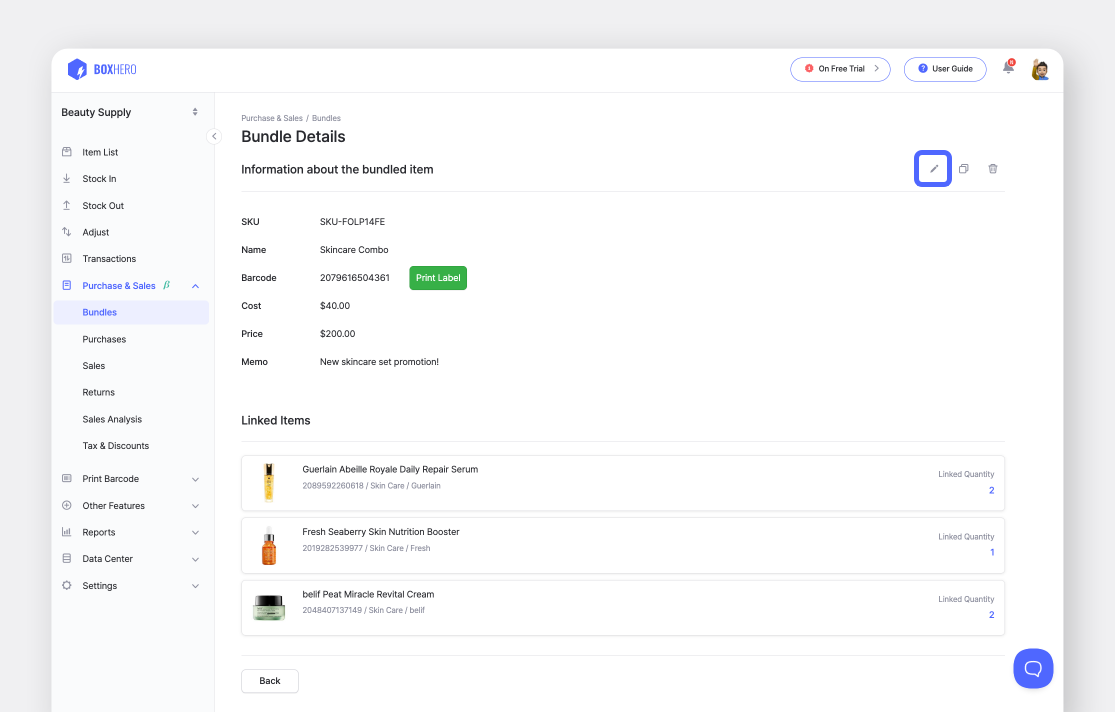Open Transactions from the sidebar
The image size is (1115, 712).
pyautogui.click(x=109, y=258)
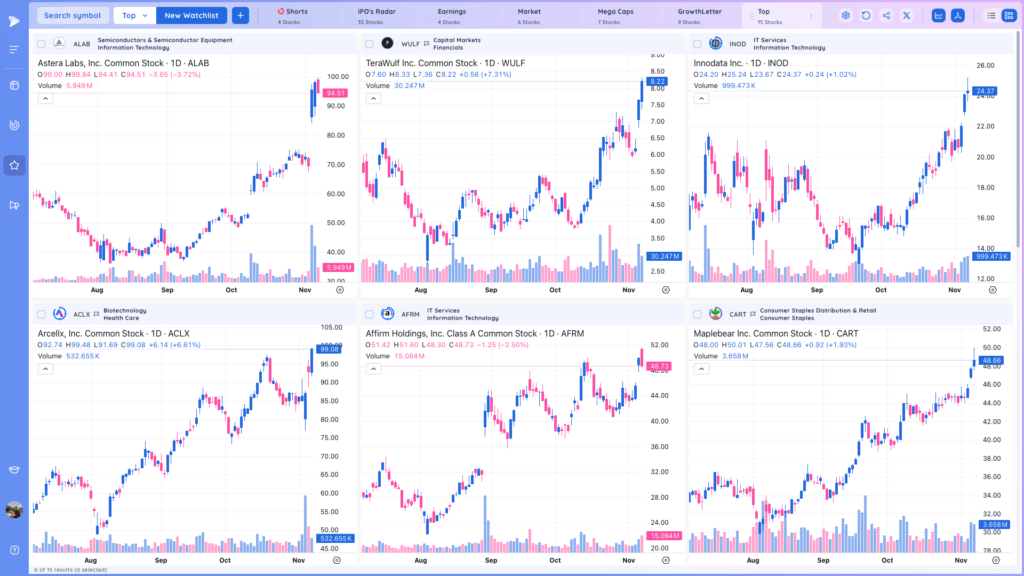Image resolution: width=1024 pixels, height=576 pixels.
Task: Select the grid view layout icon
Action: (x=1008, y=15)
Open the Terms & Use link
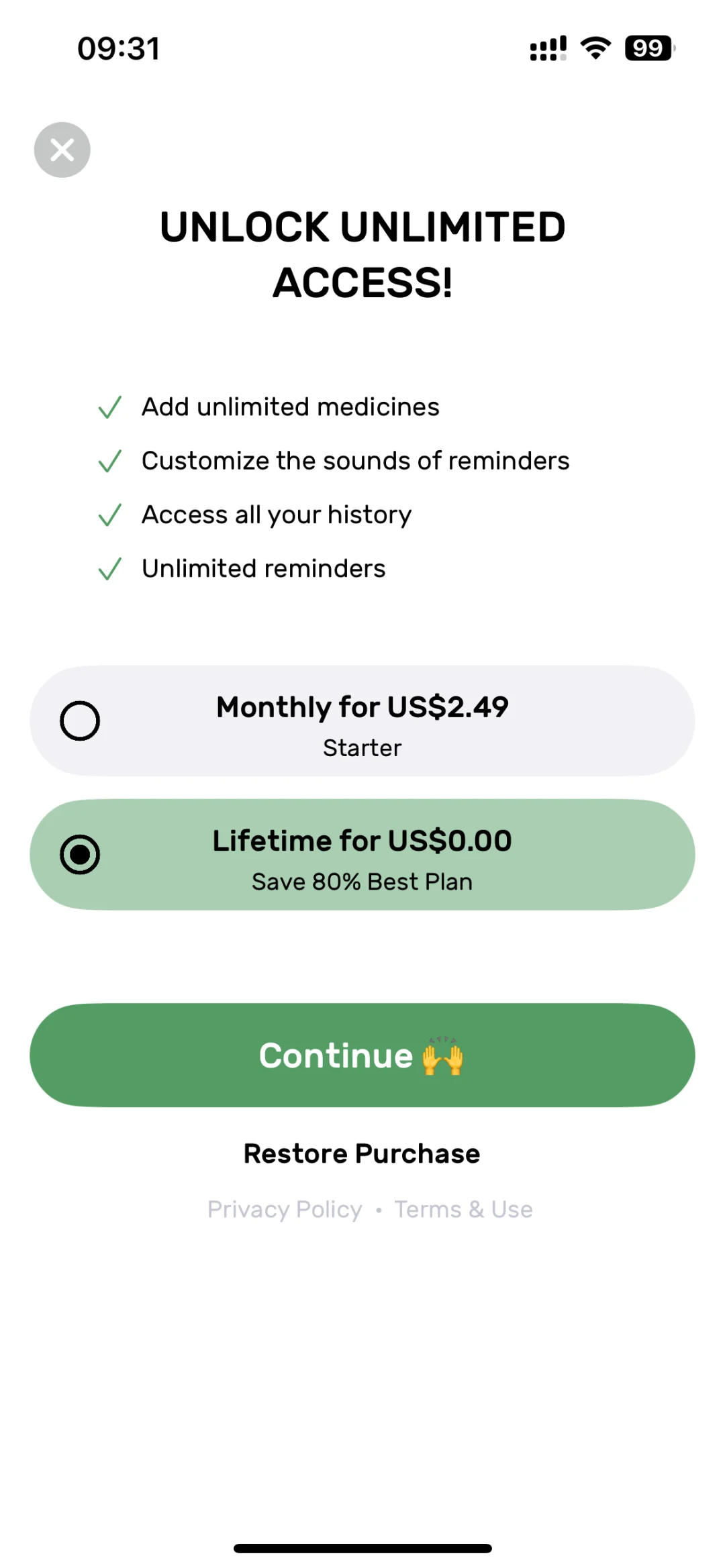725x1568 pixels. click(x=463, y=1209)
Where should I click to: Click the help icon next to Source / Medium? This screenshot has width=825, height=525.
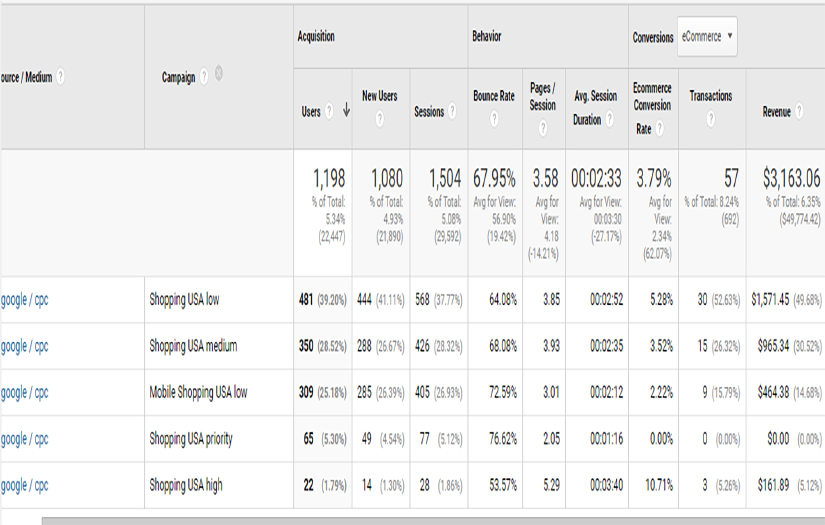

□ □ □ □

EXERCISE DESCRIPTION: Write out exactly, with no pictures, each line from the one containing "Open the Terms & Use link" through the last line of the listing above, both included.

RESPONSE:
Open the Terms & Use link
725x1568 pixels. click(x=463, y=1209)
Where should I click to: Click the help icon next to Source / Medium? This screenshot has width=825, height=525.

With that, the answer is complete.